Obama: US climate efforts can withstand 'near-term politics'

Obama acts to curb Trump's EPA agenda
Obama acts to curb Trump's EPA agenda


    Obama acts to curb Trump's EPA agenda


Obama acts to curb Trump's EPA agenda 02:19

Washington (CNN)President Barack Obama argued Monday the election of Donald Trump and a GOP Congress will not stop US efforts to fight climate change and spur clean energy development.

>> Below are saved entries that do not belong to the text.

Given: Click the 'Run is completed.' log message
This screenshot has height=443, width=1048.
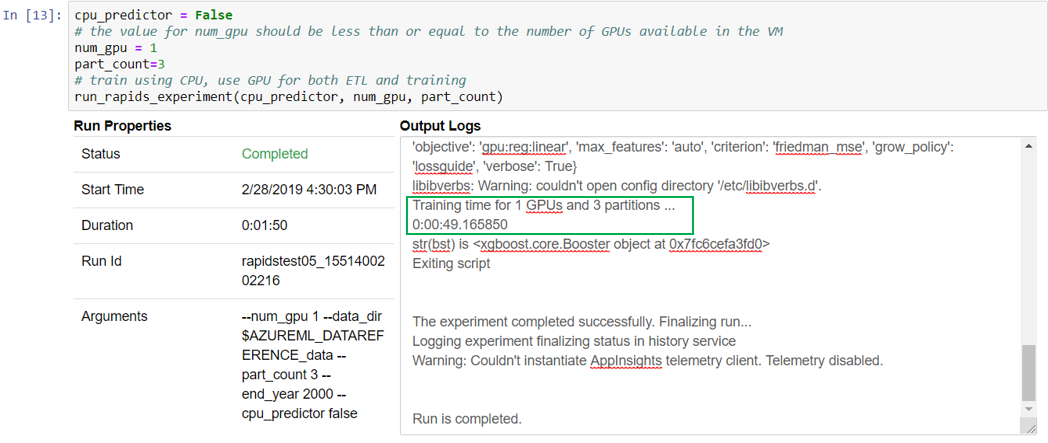Looking at the screenshot, I should [467, 418].
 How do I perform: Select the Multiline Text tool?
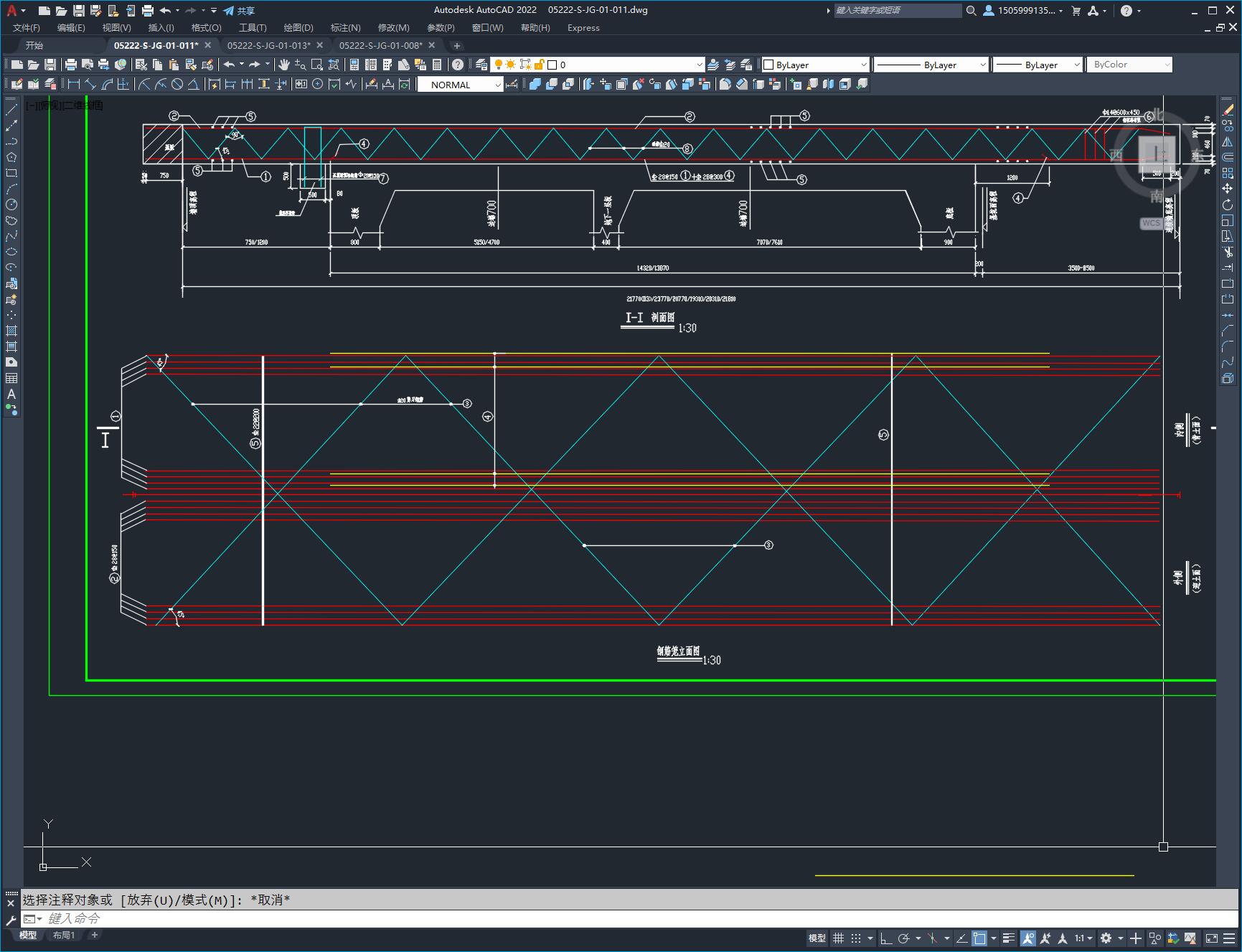click(11, 394)
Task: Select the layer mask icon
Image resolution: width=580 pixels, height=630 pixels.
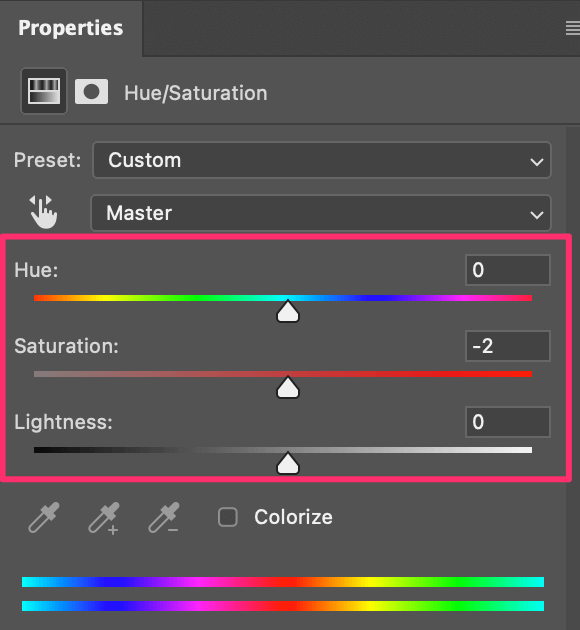Action: pos(91,92)
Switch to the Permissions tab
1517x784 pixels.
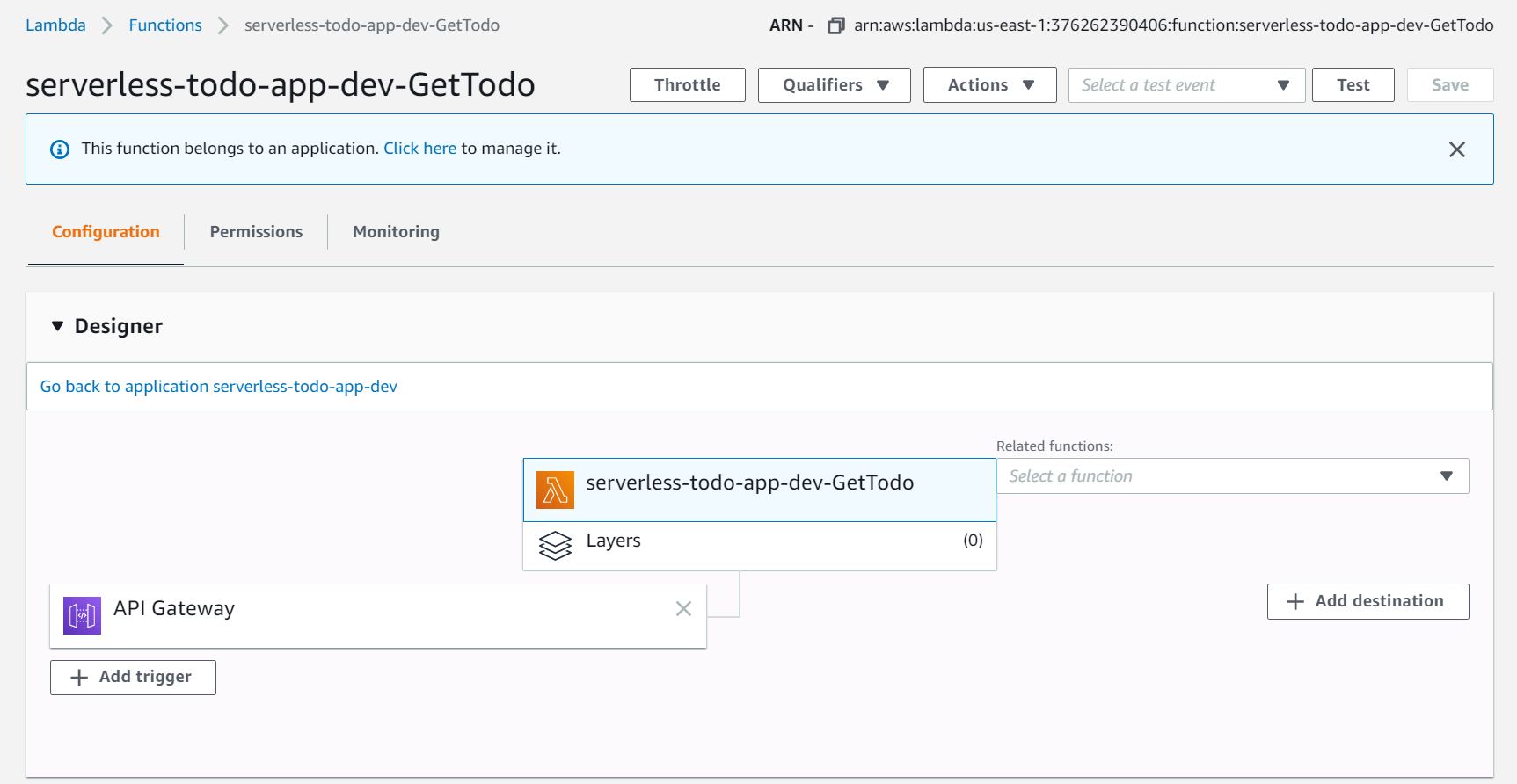click(x=256, y=232)
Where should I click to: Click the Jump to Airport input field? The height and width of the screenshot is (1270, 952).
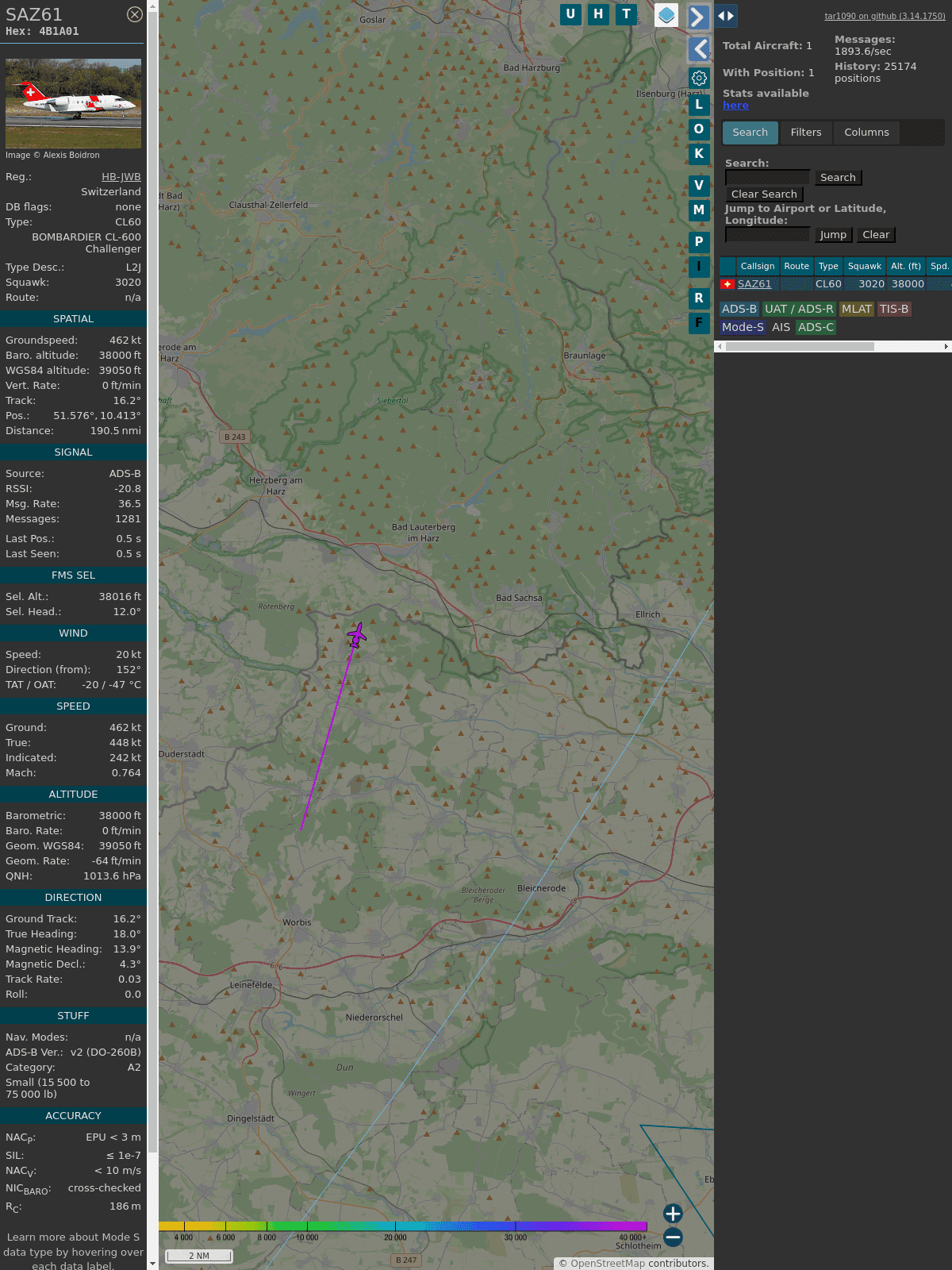(767, 235)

The essay published online Monday in the journal Science goes through the scientific case for actions the administration has taken on climate change, energy efficiency and emissions, and Obama makes several pointed references to the possible impacts of "near-term politics" on his agenda and the planet as a whole.
"Left unchecked, the continued growth of (greenhouse gas) emissions could cause global average temperatures to increase by another 4°C or more by 2100 and by 1.5 to 2 times as much in many midcontinent and far northern locations," Obama wrote. "Although our understanding of the impacts of climate change is increasingly and disturbingly clear, there is still debate about the proper course for U.S. policy -- a debate that is very much on display during the current presidential transition.
    "But putting near-term politics aside, the mounting economic and scientific evidence leave me confident that trends toward a clean-energy economy that have emerged during my presidency will continue and that the economic opportunity for our country to harness that trend will only grow," he wrote.
    "We have long known, on the basis of a massive scientific record, that the urgency of acting to mitigate climate change is real and cannot be ignored," he wrote, adding that "the trend toward a cleaner power sector can be sustained regardless of near-term federal policies."
    This is the third policy-specific article Obama has published in a prestigious journal over the past week. Obama published an essay on criminal justice reform in the Harvard Law Review and discussed his namesake health care bill in the New England Journal of Medicine.
    In the time after Trump's victory, the White House has acted to ban offshore drilling in areas of the Arctic and Atlantic oceans indefinitely and established two new national monuments in the West.

    Future of coal

    The President also discussed the continued struggles of the coal industry, but pointed to the market forces of cheap natural gas rather than regulations from his Environmental Protection Agency meant to curb greenhouse gas emissions.
    Trump and Republicans have consistently attacked Obama's EPA regulations and the President-elect, in particular, has promised to bring back coal-related jobs
    But the market, Obama said, means coal likely won't be coming back all the way.
    "Because the cost of new electricity generation using natural gas is projected to remain low relative to coal, it is unlikely that utilities will change course and choose to build coal-fired power plants, which would be more expensive than natural gas plants, regardless of any near-term changes in federal policy," Obama wrote.

    Forget Paris?

    The President also urges Trump to keep the US as part of the historic Paris Agreement aimed to curb global warming, saying that at the very least involvement is necessary to protect US economic interests.
    "Were the United States to step away from Paris, it would lose its seat at the table to hold other countries to their commitments, demand transparency, and encourage ambition," Obama wrote. "This does not mean the next administration needs to follow identical domestic policies to my administration's. There are multiple paths and mechanisms by which this country can achieve -- efficiently and economically -- the targets we embraced in the Paris Agreement."
    "Regardless of U.S domestic policies, it would undermine our economic interests to walk away from the opportunity to hold countries representing two-thirds of global emissions -- including China, India, Mexico, European Union members, and others -- accountable.
    In addition to pledging to curb Obama-era environmental regulations, Trump has previously questioned the science showing man-made greenhouse gas emissions causing increases in global temperatures and associated impacts such as rising sea levels. He previously called climate change a "hoax" perpetrated by the Chinese and his choice to lead the EPA, Scott Pruitt, participated in lawsuits challenging Obama's clean power plant rules and other regulations.
    "Nobody really knows" if climate change is real, Trump said in a "Fox News Sunday" interview last month. "I'm still open-minded. Nobody really knows. Look, I'm somebody that gets it, and nobody really knows. It's not something that's so hard and fast."